Team Lab on comprend pourquoi c’est à La Villette et cela s’inscrit dans le travail que vous avez mené depuis des années dans d’autres lieux aussi, à Créteil et à Lille notamment. Mais pourquoi Toutankhamon ?
Parce que cela a toujours été ma vision, j’ai toujours été obsédé par l’idée de mêler culture noble et culture populaire. Non pas un mélange savamment dosé mais la confrontation directe : la fanfare et l’orchestre symphonique. Après c’est au public de voir ce qu’il va faire, s’il s’y sent bien, si ça lui plaît, s’il s’y retrouve… Le public de Team Lab n’est pas forcément le même que celui de Toutankhamon, même s’il se recoupe en partie mais c’est un établissement public national ici il n’y a donc pas de raison qu’on ne propose pas une expo Toutankhamon, en plus on le fait en partenariat avec le Louvre qui a prêté des œuvres importantes. C’est important d’ouvrir très largement lorsqu’on a la capacité d’accueil d’une Grande Halle, d’un parc où l’on fait le festival de cinéma… Nous avons lancé une politique d’abonnement glissante sur deux saisons : nous en sommes à 7800 abonnés alors que nous sommes partis de 0 il y a quatre ans. Nous parvenons à fidéliser un public qui aime revenir ici. Lorsqu’on a des enfants en bas âge à Paris, c’est souvent à La Villette qu’on leur apprend à faire du vélo, on a donc adapté le parc à ces pratiques, on a installé une infirmerie… On développe des jardins, bientôt une ferme. Et puis nous sommes devenus site olympique officiel pour 2024, à côté du Trocadéro. L’halterophilie et le Taekwondo au Zénith ce n’était pas couru d’avance… Et l’escrime paralympique dans la Grande Halle, ce sera après Team Lab, après Toutankhamon, après la grande expo qui arrive sur les années 1966-1970, toute cette explosion dans l’architecture, la mode… Voilà comment toute l’équipe ici conçoit les choses, une équipe de constructeurs, de jardiniers, une équipe très vivace qui a repris le slogan des marins du Vendée Globe : on commence à fond et on accélère progressivement.
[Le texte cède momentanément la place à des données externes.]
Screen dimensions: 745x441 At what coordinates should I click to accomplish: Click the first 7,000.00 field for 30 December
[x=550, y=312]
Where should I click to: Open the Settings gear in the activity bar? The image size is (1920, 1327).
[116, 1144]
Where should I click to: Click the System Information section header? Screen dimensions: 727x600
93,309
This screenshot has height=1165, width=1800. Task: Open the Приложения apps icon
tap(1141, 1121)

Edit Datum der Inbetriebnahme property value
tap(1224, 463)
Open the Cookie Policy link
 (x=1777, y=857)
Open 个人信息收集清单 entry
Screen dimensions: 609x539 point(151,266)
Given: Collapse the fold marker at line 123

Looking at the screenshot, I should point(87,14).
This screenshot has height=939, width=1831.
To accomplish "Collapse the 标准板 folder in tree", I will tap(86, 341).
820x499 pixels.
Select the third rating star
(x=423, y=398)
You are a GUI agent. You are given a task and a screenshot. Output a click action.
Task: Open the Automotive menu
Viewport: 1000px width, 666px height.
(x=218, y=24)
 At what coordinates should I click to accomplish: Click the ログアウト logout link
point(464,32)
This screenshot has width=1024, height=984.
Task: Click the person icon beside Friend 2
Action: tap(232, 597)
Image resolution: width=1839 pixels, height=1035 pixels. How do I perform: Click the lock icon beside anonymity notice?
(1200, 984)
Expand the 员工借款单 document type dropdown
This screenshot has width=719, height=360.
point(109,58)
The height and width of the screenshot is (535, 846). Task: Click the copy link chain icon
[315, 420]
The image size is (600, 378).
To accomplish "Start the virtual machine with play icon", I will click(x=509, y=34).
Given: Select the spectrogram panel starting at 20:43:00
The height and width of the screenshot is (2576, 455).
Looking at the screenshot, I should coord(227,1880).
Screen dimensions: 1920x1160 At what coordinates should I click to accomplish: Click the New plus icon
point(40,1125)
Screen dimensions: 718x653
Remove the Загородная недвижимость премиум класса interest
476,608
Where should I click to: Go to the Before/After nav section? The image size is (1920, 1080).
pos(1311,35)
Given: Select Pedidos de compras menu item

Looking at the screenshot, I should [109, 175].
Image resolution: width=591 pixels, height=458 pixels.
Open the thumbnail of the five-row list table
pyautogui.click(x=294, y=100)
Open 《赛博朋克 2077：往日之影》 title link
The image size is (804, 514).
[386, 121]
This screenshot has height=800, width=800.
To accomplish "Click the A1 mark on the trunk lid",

Une dernière question à propos de la Nuit Blanche ou est-ce encore secret ?

Ce que je peux dire c’est que je suis très content qu’on m’offre la possibilité de faire le zozo une fois dans vie une nuit dans Paris. Quand on vous propose ça, on sait que ça va être l’enfer mais on dit merci. Je suis un vrai fan des Nuits blanches, parce que je crois que certaines œuvres peuvent ne se concevoir que pour une nuit, comme il y a des œuvres qu’on imagine que sur trois mois car sinon ce serait ridicule. Et ce caractère éphémère peut produire des éblouissements artistiques qu’on garde très longtemps en soi, des émotions liées au lieu, à l’heure, aux personnes avec lesquelles on se trouve… Le problème parfois c’est qu’il fallait faire la queue trois heures pour voir une seule œuvre, et donc une certaine lassitude du public a pu s’installer. Alors l’idée que nous avons, avec le vieux compère Jean-Max Colard, c’est une mise en mouvement de la Nuit blanche. Faire bouger les œuvres. Une grande parade d’œuvres d’art rue de Rivoli, on va aussi on l’espère réussir à fermer une partie du périphérique, et organiser deux mini-marathons qui vont traverser le Louvre, le Centre Pompidou, le Palais de Tokyo, le Théâtre du Châtelet, le Rond-Point… On déclenche le chronomètre à 19h30, on sait que tout se termine à 5h du matin et on est partis pour une grande course qui sera aussi une contemplation dans la nuit. Une autre folie.